Immediate treatment is key to limiting the extent of brain injury resulting from stroke. Patients brought into the Boone Health emergency department are seen within minutes by stroke experts.
Your care team may provide a variety of treatment options, including medication and surgery.
A clot-busting drug called tissue plasminogen activator (tPA) may be administered within 4.5 hours of suffering from a stroke. tPA is the only FDA approved treatment for ischemic strokes and works by dissolving the clot and improving the blood flow to part of the brain. It improves the patient's chances of survival and recovery to normal or near normal, and may also reduce the complications of stroke.

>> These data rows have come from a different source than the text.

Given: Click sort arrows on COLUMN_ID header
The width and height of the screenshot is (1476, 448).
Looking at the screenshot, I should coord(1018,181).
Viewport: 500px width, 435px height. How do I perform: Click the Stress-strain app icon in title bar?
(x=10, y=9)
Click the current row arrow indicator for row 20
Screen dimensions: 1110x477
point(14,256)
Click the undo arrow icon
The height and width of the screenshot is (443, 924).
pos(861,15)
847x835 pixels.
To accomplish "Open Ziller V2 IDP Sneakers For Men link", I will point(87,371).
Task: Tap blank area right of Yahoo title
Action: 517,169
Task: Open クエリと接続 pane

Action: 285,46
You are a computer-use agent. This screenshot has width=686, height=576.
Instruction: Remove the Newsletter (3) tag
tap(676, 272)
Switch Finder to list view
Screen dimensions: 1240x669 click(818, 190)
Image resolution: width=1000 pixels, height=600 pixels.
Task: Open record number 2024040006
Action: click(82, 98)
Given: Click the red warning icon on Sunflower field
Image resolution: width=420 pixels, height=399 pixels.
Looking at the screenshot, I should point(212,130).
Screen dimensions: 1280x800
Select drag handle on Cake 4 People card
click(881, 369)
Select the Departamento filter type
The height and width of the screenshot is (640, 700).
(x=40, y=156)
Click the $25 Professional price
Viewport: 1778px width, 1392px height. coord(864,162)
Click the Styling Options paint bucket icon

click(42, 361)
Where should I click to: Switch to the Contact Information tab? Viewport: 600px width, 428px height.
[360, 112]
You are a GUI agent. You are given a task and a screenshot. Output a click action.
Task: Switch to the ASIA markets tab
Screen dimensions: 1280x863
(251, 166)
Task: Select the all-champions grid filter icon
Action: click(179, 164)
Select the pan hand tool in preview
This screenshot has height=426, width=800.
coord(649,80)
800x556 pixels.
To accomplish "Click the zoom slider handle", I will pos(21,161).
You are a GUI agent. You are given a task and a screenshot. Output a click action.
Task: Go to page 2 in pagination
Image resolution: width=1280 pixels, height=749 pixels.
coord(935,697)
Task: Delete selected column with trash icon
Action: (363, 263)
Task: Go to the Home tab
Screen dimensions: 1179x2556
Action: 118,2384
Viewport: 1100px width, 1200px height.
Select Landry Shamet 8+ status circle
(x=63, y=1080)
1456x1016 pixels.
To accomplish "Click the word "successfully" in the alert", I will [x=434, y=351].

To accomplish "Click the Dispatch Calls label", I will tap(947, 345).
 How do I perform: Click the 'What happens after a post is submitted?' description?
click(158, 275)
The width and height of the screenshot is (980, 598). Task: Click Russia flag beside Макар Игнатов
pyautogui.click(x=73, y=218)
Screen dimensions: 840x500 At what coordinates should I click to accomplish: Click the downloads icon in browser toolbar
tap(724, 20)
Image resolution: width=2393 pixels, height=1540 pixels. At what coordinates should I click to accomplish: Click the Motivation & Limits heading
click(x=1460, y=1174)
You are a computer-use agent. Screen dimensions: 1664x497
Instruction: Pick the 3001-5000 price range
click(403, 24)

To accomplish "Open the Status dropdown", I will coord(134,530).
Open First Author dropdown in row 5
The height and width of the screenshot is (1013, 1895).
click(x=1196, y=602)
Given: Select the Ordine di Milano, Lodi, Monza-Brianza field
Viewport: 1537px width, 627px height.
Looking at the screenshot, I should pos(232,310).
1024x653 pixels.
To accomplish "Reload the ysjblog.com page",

Time is most important because intravenous tPA can only be administered within a 4.5 hour window from the onset of stroke symptoms. The sooner tPA is administered, the better the chances of the brain suffering less damage.
In some circumstances, tPA is given into an artery that directly supplies the brain. Special devices may also be used to remove a clot in one of the major arteries of the brain. These procedures require specially trained neurologists or interventional radiologists.
Several types of surgical options are available and may be performed by a neurosurgeon to treat a stroke. Ischemic strokes can be treated with a clot retrieval, otherwise known as a thrombectomy. Ruptured aneurysms, a type of hemorrhagic stroke, can be surgically corrected by a clip or coiling procedure.